3) The thing I can’t figure out is where the Heat’s offense is going to come from. The Sixers had some problems in the first half guarding James Johnson off the dribble — he beat Saric several times. Maybe that is a matchup the Heat can look to a little more. Really, though, 103 points are about what you can expect from this Miami team. They averaged 102.5 in their four regular-season games against the Sixers and just 105 points in the two that they won. Their problem in Game 1 was their inability to deal with JJ Redick’s frenetic off-the-ball movement and the screens that the Sixers bigs were setting. It wasn’t just the 28 points Redick scored on 8-for-13 shooting — a considerable chunk of Dario Saric’s and Ersan Ilyasova’s 37 points came off on plays in which the Heat defense was preoccupied with Redick.

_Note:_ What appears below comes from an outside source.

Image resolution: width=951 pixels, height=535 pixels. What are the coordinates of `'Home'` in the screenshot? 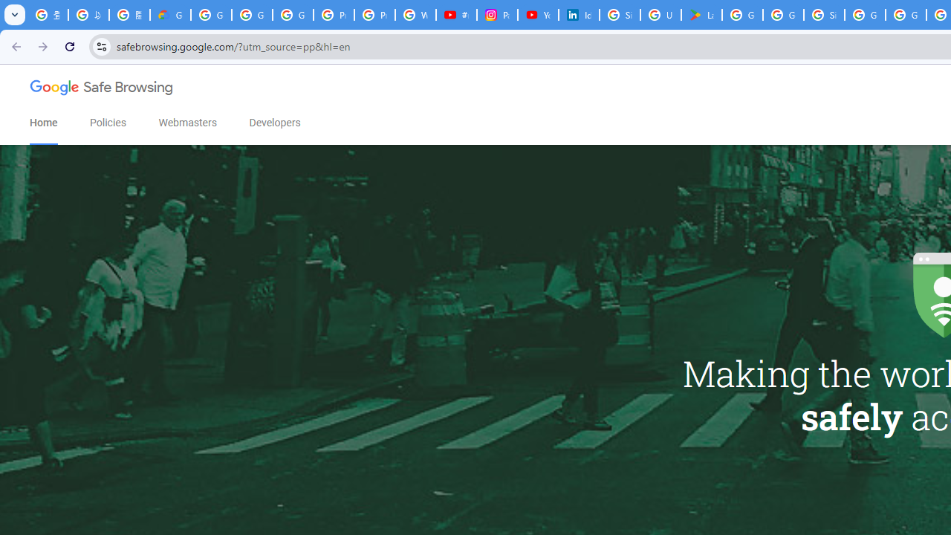 It's located at (43, 122).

The reality is, the Heat aren’t a team that can give up 130 points and expect to win. In the regular season, they were just 2-16 when allowing 115+ points and 3-23 when allowing 110+. It will be really interesting to see what kind of adjustments Erik Spoelstra makes on that end of the court. While Simmons had his usual game, he wasn’t the Heat’s biggest problem. They opened the game with slender three-man Josh Richardson guarding him, and that did not go well. Every time Simmons had Richardson in his sights, he lowered his shoulder and went hard to the rim, encountering little resistance. After the Sixers took a 17-12 lead, Spolestra called a timeout and changed things up, putting four-man James Johnson on Simmons. By the end of the game, Justise Winslow was drawing primary duties: Winslow played the final 18:29 of Game 1 after coming off the bench.

If the Heat win this game, they almost certainly will have figured out some way to harass Redick without leaving Saric and Ilyasova open behind the arc.